Monday Triggers A Dow Theory Buy Signal

  • A brief synopsis of Dow Theory
  • Transports could be explosive
  • Was there anything wrong with Monday’s rally?
  • Market remains short-term oversold
  • Good looking ETF’s

Monday's explosion in prices sent the Dow Transports well above their previous intermediate high. This price action confirms the buy signal already triggered by the Industrials last summer and generating an overall Dow Theory buy signal.

A brief synopsis of Dow Theory

For those not familiar with the theory, it is essentially a trend following device by which those companies producing goods (the DJ Industrials) are in technical agreement with those in the business of transporting them (DJ Transports). The idea is that when one average experiences a series of rising intermediate peaks and troughs and this is confirmed by the other experiencing similar action, the primary trend is declared bullish, at least by Dow Theory standards. It remains in a positive mode until both averages set up a series of declining intermediate peaks and troughs. One average reversing without the other does not count. Major questions revolve around what qualifies as an intermediate advance or decline. It’s possible to get hung up with the finer points, but generally speaking, intermediate price movements last between 6-weeks and 9-months (39-weeks). In Chart 1, I have laid out what I consider to be the intermediate moves for both series since 2014.  The green waves indicate when the Dow Theory is bullish, according to my interpretation, and red when it is bearish. For example, we get a clear cut sell signal for the Transports in December of 2015 as the price drops below the September low. An industrial sell signal was triggered in February of this year as that low exceeded the one set in August 2016. It was unfortunate timing, as it came right at the bottom of the move. The subsequent industrial buy signal developed at the horizontal lime green line in July as this average exceeded its April 2016 intermediate peak.  Fast forward to this week and you can see that the Transports leapt above their green trendline marking the May peak. Others may well disagree with my definition of the intermediate waves, but there can be little doubt that Dow Theory is now bullish.

Chart 1

Transports could be explosive

We often find a strong breakout occurs above a long, wide time frame when it is accompanied by strong price action with an acceleration in volume. Chart 2 shows this was the case for the Dow Jones Transport ETF, the IYT. Note also that the KST, in the bottom window, has just gone bullish and is certainly in the kind of position that can support higher prices.

Chart 2

Finally on the transports, we can see from Chart 3 that the breakout is being supported by a recently generated long-term KST buy signal. The same is true for relative action where a rising relative strength (RS) line and RS KST combine to suggest that not only are the transports going to move higher, but are very likely to outperform the market as a whole.

Chart 3

Was there anything wrong with Monday’s rally?

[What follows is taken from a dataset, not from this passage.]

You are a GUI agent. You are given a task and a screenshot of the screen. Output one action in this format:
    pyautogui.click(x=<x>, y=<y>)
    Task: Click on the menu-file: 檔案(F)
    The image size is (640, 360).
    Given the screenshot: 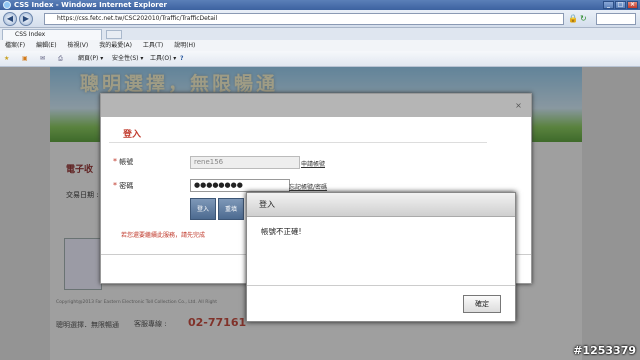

On the surface Monday’s 45-point S&P 500 ($SPX) rally looks pretty good, though volume was nothing to write home about. However, price action opened with a gap, which was never closed. Usually emotional openings such as this experience an attempt at closure within a few weeks, often less. Take the two downside gaps last summer flagged by the two green arrows. They were closed in three of four sessions. However, the red one has not yet been. One could argue though, that the early July three-day decline was a good faith effort at a closure.  We are not talking big important stuff here, but it does open up the possibility of a test of Friday’s low. The kind of news that could generate such a reaction could be a “surprise” Trump victory. Were that to be the case, then I think such a reaction would provide a great buying opportunity. After all, the longer-term indicators are mostly bullish and the Dow Theory, as we have just discussed is also positive.

Chart 4

Market remains short-term oversold

Moreover, there are several short-term indicators that tell us that the market is very oversold on a near-term basis. One such indicator is the 30-day ratio of NYSE A/D data, as shown in Chart 5.

Chart 5

Alternatively, Chart 6 informs us of the possibility of a small selling climax, as prices have been declining and volume, as monitored by the PVO, has been rising.

Chart 6

Good looking ETF’s

Consequently, while there may be some short-term risk, upside possibilities look more interesting. We have already seen a breakout by the transports, but Chart 7 and 8 indicate new highs being generated by financials and copper stocks.

Chart 7

Chart 8

Good luck and good charting,
Martin J. Pring

The views expressed in this article are those of the author and do not necessarily reflect the position or opinion of Pring Turner Capital Group of Walnut Creek or its affiliates.